Maybe she does understand. On the days in her childhood when Gwen would stand nose-to-nose with one of her little brother's bullies despite how sure she was in her gut she'd get a bloody nose for her effort. Days where she repeats those childhood events by facing up to Flash, though she knows he's more scared of her than she is of him. After all, she has Flash's grade point average perilously perched in her hands.

That might be what confuses her most about Peter. He has _no_ power. He doesn't have strength, or a cop father to back him up, or the other advantages Gwen can wear like armor.

He has a dirt poor aunt and uncle who can barely afford to buy Peter new clothes every school year. He has a bright, ingenious mind Gwen knows could accomplish great things, but he can't exactly use that to fend off Flash's hurricane of punches. He has no friends. He has no support. He has--nothing.

But he fights anyway. And he doesn't fight just for the sake of fighting. He fights because it's the right thing to do.
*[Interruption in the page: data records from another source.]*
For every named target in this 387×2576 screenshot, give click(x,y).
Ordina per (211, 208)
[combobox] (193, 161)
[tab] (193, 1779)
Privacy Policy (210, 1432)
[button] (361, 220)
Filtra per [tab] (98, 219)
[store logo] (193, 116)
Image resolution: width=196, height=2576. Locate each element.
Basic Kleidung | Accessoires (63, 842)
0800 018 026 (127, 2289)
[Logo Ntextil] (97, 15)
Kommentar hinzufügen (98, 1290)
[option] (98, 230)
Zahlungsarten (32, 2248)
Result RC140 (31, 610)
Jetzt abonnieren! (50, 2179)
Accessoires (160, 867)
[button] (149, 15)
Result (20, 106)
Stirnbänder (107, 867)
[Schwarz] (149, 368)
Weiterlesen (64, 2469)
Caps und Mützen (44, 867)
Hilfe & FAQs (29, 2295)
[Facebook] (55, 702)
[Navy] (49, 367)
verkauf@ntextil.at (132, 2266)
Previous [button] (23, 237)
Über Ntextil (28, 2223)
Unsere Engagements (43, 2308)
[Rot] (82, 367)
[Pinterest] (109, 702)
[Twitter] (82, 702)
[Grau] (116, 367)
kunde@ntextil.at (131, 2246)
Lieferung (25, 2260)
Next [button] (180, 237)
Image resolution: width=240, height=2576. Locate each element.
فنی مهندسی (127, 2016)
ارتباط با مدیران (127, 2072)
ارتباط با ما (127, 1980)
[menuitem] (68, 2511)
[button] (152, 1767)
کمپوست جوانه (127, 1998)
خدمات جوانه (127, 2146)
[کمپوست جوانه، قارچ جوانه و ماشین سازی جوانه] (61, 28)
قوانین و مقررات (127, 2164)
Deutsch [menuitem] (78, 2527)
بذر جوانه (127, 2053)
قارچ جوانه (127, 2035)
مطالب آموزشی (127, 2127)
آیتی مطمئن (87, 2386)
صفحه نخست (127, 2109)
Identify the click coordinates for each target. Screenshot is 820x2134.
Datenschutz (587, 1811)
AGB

Which _should_ under any practical circumstances make him an idiot. He wouldn't win any awards for stupendous tactical pursuits, that was for sure.

However, despite how undeniably foolish his every act of bravery might be, it doesn't stop him from being right.

 

* * *

 

Another daring rescue. Another litany of punches. Another scattering of bruises across Peter's face and Gwen could be sure elsewhere.

"I thought it was great--what you did out there. It was stupid, but it was great."

_What am I doing?_

"You should probably go to the nurse. You might have a concussion."

Peter raises his head from his arms and she dies a little inside. He looks tired, or maybe it's more like woozy. Would make sense, what with the way Flash had thrown him down like a professional wrestler.

"What's your name?" she says.

He blinks at her like a startled deer. She can't stand his eyes. They're _enormous_. She shouldn't talk, since even her close family liked to comment on how her eyes could swallow people up like whirlpools, but Peter's eyes are totally different. Warm, inviting, a sort of enveloping brown that would make hot cocoa envious. She kind of wants to clap a hand over them so she doesn't have to be held in his stare. 

She toys with the pen on her desk instead. She needs to do something with her hands.

Peter speaks, finally. "You don't know my name?"

"No, I know your name." She smiles at Peter and doesn't bother to hide how much she's teasing him. "I just wanna know if you know your name."

"Peter," he says.

She can't tell if he thinks she's insane or if he's too delirious to care. Gwen nods at him to encourage him to continue. At this point, she's half-serious about testing for that concussion. He looks like he's grasping for clear thoughts right behind his eyes.

"Parker. Peter Parker."

"Okay. Okay, good."

Gwen turns back around. She pretends to ignore him, though that's further from the truth. Even as she doodles useless geometric shapes in her notebook, she keeps her eyes on him as subtly as she can. She can feel his gaze on her, too. It makes the hairs on the back of her neck raise a little and her fingertips tingle from _wanting._

She turns back to him after only a second. Maybe, Gwen thinks, she might say something significant. She might say something that will make him smile again.

"I'd still go to the nurse, though."

Not exactly what she'd had in mind, but he doesn't pull away.

"You're Gwen, right?"

She smiles. "Gwen Stacy."

This time, she turns away for good.

 _No...not for good_ , she thinks.

Gwen risks one last glance in his direction. She catches his eyes. He looks down at his desk before she can even blink.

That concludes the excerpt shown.